▸ **WORK INSTRUCTION**:
Copy out exactly each line from the line with "[Native Instruments Traktor Control Vinyl Purple]" through the last line of the material below.

▸ **DATASET EXTRACT**:
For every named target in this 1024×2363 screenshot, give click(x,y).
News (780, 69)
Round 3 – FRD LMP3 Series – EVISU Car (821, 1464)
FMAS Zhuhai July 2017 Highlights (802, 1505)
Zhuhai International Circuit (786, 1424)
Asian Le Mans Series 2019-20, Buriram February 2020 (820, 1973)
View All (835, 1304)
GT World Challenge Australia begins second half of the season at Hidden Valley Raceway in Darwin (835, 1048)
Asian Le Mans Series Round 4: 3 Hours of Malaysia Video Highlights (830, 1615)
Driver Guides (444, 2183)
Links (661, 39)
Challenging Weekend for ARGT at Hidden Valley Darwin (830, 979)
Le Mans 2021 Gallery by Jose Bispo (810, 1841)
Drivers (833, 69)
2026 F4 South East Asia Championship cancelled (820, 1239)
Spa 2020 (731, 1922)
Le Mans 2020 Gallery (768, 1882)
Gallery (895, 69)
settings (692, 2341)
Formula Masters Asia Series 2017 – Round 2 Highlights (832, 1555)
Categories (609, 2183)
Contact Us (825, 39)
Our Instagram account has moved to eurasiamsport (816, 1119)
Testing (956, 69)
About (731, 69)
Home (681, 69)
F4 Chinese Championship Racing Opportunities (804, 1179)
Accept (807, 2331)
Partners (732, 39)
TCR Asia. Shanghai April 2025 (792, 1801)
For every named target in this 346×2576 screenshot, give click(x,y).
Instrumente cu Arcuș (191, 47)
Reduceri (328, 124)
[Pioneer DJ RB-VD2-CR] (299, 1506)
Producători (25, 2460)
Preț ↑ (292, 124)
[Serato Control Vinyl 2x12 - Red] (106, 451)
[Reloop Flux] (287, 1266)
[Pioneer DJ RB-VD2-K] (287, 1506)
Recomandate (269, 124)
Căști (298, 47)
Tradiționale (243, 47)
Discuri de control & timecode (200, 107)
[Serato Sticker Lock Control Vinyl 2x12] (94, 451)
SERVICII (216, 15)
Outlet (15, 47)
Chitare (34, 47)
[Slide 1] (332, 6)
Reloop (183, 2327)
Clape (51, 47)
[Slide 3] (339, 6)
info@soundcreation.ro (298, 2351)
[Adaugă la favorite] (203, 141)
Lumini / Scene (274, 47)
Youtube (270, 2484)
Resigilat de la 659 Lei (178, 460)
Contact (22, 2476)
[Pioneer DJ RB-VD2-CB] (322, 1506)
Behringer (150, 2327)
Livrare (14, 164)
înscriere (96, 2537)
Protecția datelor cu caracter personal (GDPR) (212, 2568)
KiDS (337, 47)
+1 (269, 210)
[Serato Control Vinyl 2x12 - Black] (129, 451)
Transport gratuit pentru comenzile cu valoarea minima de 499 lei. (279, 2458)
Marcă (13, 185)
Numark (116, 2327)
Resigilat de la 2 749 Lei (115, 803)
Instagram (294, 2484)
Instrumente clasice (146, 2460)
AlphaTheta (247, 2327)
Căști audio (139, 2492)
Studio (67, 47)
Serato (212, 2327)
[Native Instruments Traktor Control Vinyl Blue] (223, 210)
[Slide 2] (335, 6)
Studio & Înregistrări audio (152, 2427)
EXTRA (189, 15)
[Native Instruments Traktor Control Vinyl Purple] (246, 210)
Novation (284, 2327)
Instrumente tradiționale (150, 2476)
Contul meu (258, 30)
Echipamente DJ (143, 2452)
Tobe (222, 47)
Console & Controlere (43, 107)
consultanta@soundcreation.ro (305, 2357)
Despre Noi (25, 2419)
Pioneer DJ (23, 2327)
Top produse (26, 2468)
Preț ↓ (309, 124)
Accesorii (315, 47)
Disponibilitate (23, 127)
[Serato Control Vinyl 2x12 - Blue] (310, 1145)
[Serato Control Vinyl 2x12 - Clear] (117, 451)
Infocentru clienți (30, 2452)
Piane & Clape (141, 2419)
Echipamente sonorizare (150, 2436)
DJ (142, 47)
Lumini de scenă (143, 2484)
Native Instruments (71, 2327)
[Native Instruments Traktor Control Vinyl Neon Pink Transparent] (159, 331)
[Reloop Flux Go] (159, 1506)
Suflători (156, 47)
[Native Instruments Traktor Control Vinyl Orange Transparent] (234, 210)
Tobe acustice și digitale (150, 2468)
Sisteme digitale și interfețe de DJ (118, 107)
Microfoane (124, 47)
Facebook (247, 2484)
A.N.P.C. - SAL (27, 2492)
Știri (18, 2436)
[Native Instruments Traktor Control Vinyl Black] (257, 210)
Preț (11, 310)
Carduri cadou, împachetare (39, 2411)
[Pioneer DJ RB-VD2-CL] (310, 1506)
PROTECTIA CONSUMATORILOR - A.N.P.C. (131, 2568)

▸ **SOLUTION TO THIS EXERCISE**:
[Native Instruments Traktor Control Vinyl Purple] (246, 210)
Novation (284, 2327)
Instrumente tradiționale (150, 2476)
Contul meu (258, 30)
Echipamente DJ (143, 2452)
Tobe (222, 47)
Console & Controlere (43, 107)
consultanta@soundcreation.ro (305, 2357)
Despre Noi (25, 2419)
Pioneer DJ (23, 2327)
Top produse (26, 2468)
Preț ↓ (309, 124)
Accesorii (315, 47)
Disponibilitate (23, 127)
[Serato Control Vinyl 2x12 - Blue] (310, 1145)
[Serato Control Vinyl 2x12 - Clear] (117, 451)
Infocentru clienți (30, 2452)
Piane & Clape (141, 2419)
Echipamente sonorizare (150, 2436)
DJ (142, 47)
Lumini de scenă (143, 2484)
Native Instruments (71, 2327)
[Native Instruments Traktor Control Vinyl Neon Pink Transparent] (159, 331)
[Reloop Flux Go] (159, 1506)
Suflători (156, 47)
[Native Instruments Traktor Control Vinyl Orange Transparent] (234, 210)
Tobe acustice și digitale (150, 2468)
Sisteme digitale și interfețe de DJ (118, 107)
Microfoane (124, 47)
Facebook (247, 2484)
A.N.P.C. - SAL (27, 2492)
Știri (18, 2436)
[Native Instruments Traktor Control Vinyl Black] (257, 210)
Preț (11, 310)
Carduri cadou, împachetare (39, 2411)
[Pioneer DJ RB-VD2-CL] (310, 1506)
PROTECTIA CONSUMATORILOR - A.N.P.C. (131, 2568)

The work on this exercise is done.